Draft Spanish SNP law emerges after Santander deal

Spain could take over the initiative from the European Commission and introduce national senior non-preferred (SNP) legislation ahead of the summer break, with the introduction of such debt featuring in a broader draft law that surfaced in mid-May, and following the issuance of a contractual version by Santander.


As French banks were preparing to open the new senior non-preferred asset class in December on the basis of national law, the European Commission on 23 November proposed amendments to the BRRD to create a common EU instrument ranking between senior debt and Tier 2 to meet TLAC/MREL requirements, with the aim of finalising legislation around the middle of this year. Crédit Agricole successfully opened the market, but the Commission set a cut-off date of end-2016 for the creation of national laws to avoid a proliferation of different products.
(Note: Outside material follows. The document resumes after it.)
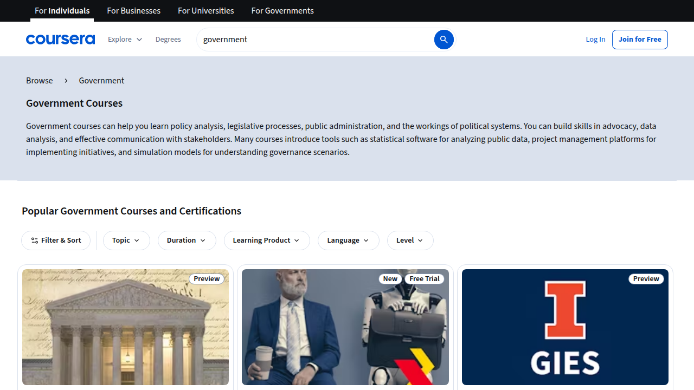
Task: Open the Learning Product filter dropdown
Action: [267, 240]
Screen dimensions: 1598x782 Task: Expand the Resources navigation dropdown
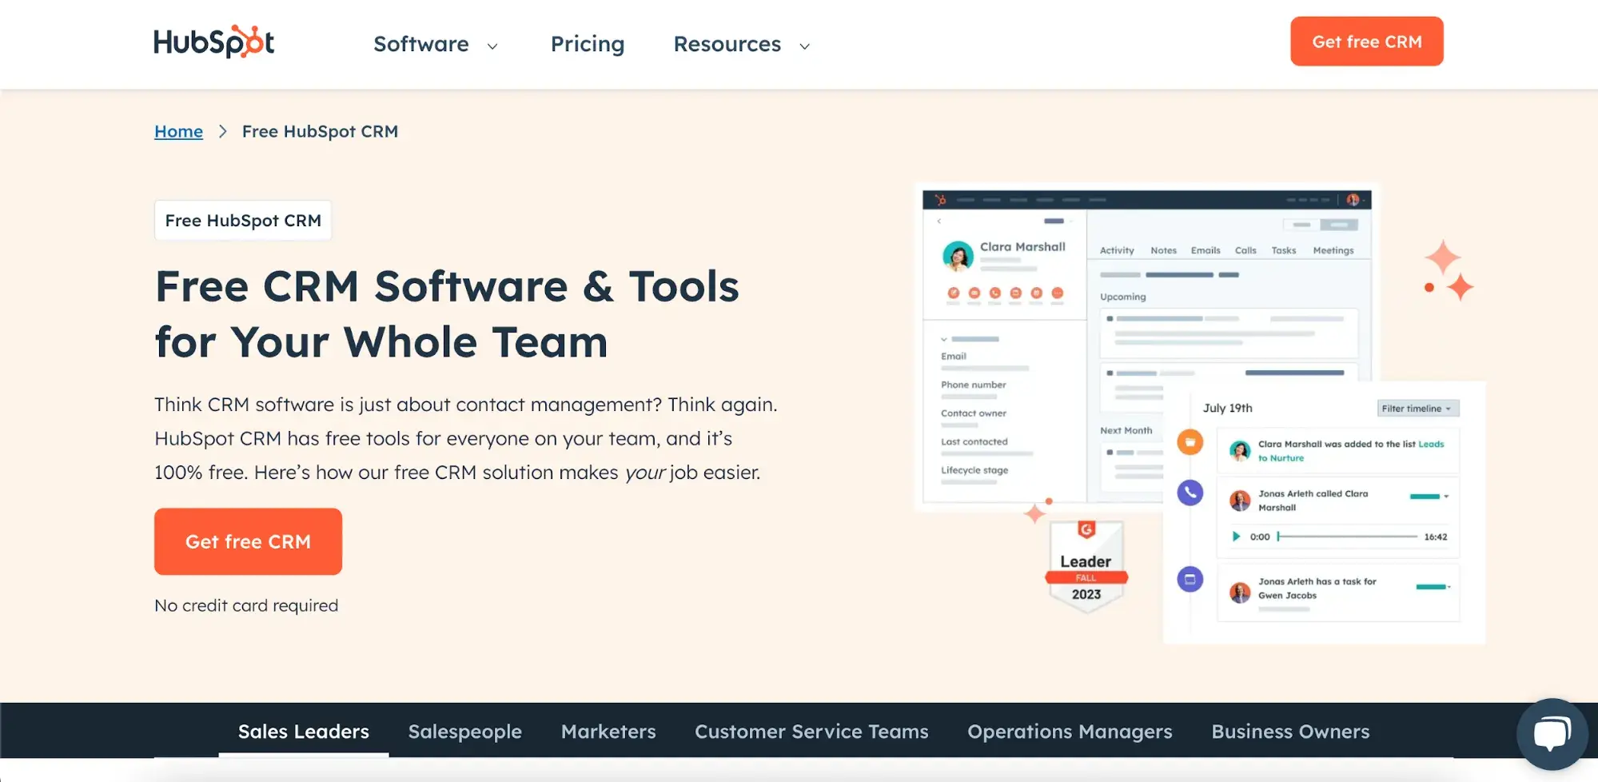point(741,45)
This left G-SIB Santander facing a 1 January 2019 TLAC deadline to raise some EUR22bn-EUR26bn of senior non-preferred debt out of its main Spanish entity without a legislative framework to work with. It therefore said in January that it was considering various interim approaches for issuing TLAC-eligible debt.

The Spanish national champion hit the market on 26 January with Eu1.5bn of 1.375% five year “second ranking senior” notes. The deal was priced at 120bp over mid-swaps on the back of some EUR4.25bn of demand, following initial price thoughts of the 135bp area and guidance of 120bp-125bp. A $2.5bn (EUR2.23bn) three-tranche deal followed on 4 April.

Rated Baa2/BBB+/A- versus Santander’s A3/A-/A- ratings, the notes are contractually subordinated to other senior unsecured obligations and have automatic alignment of their terms and conditions to future statutory subordination once a law is adopted.

“They are basically contractually subordinated senior notes, effectively trying to mimic what a senior non-preferred for French banks in the absence of a law in Spain,” said a DCM banker. “However, while they clearly had investors who understood the security and bought the deals, I understand certain investors were not convinced that the legal mechanism works, particularly what happens if it gets disqualified.”

Yet with mid-year approaching, progress on the Commission’s initiative has been slow and its target is not expected to be hit. A banker suggested the cut-off date for national laws creating senior non-preferred debt could be relaxed, allowing member states to move ahead as necessary.

“There have been various texts that have indicated a compromise might be possible at the EU level,” he said. “But they may also push back the cut-off date.

“The question for national legislators is then whether they feel sufficiently confident that will happen. My understanding is that laws have been drafted to be ready if and when they can push the button.”

Various countries are said to be in such a position but not under as much pressure as Spain to move ahead, with their national institutions having lower needs or not facing pressing targets.

According to Doncho Donchev, capital solutions, DCM, Crédit Agricole CIB, the Spanish draft law introduces a new category of senior non-preferred debt issued by banks and other financial institutions, and stipulates that the ranking in the insolvency waterfall in terms of priority is explicitly after other “ordinary unsecured creditors” of the financial institution in question. It also reflects three criteria matching the Commission proposal, but only in respect of Art. 108 BRRD2:

1. Minimum initial contractual maturity equal to or superior to one year;

2. No derivative features; and

3. Include a (contractual) clause stating that they have a lower insolvency priority compared to the rest of “ordinary credits”

However, it does not specify “derivative features”, for example, nor deal with requirements for TLAC/MREL eligibility specified in the Commission’s proposed amendments to the CRR, such as direct issuance, waiver of set-off rights, or bail-in acknowledgement.

“They have not been very bold,” said Donchev. “They have effectively done a copy and paste from the European law (Art. 108 BRRD2), just introducing a senior non-preferred category within the senior category.

“They don’t deal with any of the other requirements in the draft CRR 2 — I guess that’s also because it’s not required as part of the European legislation (BRRD2).”

The provisions have been included in a broader piece of legislation primarily dealing with mortgages that observers say could be voted on before the summer.

“If this happens, Santander’s second ranking senior notes should be converted into senior non-preferred notes, and therefore become directly comparable to French senior non-preferred notes,” added Donchev.